What Washington should do is hit Gentry closer to the top of the order, where his speed and on-base ability can be properly utilized. Ian Kinsler could be moved to fourth behind Beltre, with Cruz hitting fifth and Alex Rios sixth.
You put Gentry and Elvis Andrus (.367 OBP in the second half) at the top of the lineup, and suddenly the Rangers offense looks a little stronger than it normally does.
Since Washington is someone who doesn't like to tinker with things, there is no way that will happen. Gentry will be relegated to hitting eighth in the lineup, just ahead of Leonys Martin (.262/.314/.388), where the former's OBP skills will be for naught.

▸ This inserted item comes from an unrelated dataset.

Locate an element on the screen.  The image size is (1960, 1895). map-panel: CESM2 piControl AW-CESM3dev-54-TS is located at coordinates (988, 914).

Fernando Rodney is, for all intents and purposes, the star of Tampa Bay's bullpen. He gets to record the magical saves and was tasked with coming into the eighth inning of Sunday's game at Toronto to preserve a 7-6 lead when the Rays gave up six unanswered runs after a seven-run first inning.
But the best and most important pitcher in Joe Maddon's bullpen, especially against Texas, is Joel Peralta.
The Rangers have a lineup loaded with hitters who destroyed lefties this season (Ian Kinsler, Adrian Beltre, Nelson Cruz), so when Maddon goes out to take Price out, the first name on his call sheet has to be Peralta.
Peralta leads the American League with 80 appearances and is striking out 9.3 hitters per nine innings.
What's most impressive about him is that he is one of those rare relievers who dominates hitters from both sides of the plate with a .627 OPS against righties and .556 against lefties. Don't be shocked if Peralta pitches multiple innings tonight—that's how good and valuable he is for the Rays.
Raise your hand if you knew that Neal Cotts was back in baseball.
Of course analysts and diehard fans know that, but if you thought Cotts had walked away years ago, no one would have blamed you. Before signing with the Rangers, the 33-year-old lefty had not pitched in an MLB game since 2009.
Cotts has been an incredible find for the Rangers, posting a 1.13 ERA in 56 innings. He has also allowed just 36 hits, 17 walks and 64 strikeouts. His ERA+ is 368, which is remarkable regardless of whether you are a reliever or not.
Even more important, especially for the Rangers, is that Cotts has been much more than a left-handed specialist who can record one out at a time. He has actually been tougher against right-handed hitters with a .158/.225/.208 line in 101 at-bats, compared to .208/.264/.313 line in 96 at-bats against lefties.
What makes that so important is the Rays' best hitters are all right-handed (Longoria, Myers, Desmond Jennings) or switch-hitters (Ben Zobrist) who will bat right-handed when Cotts is on the mound.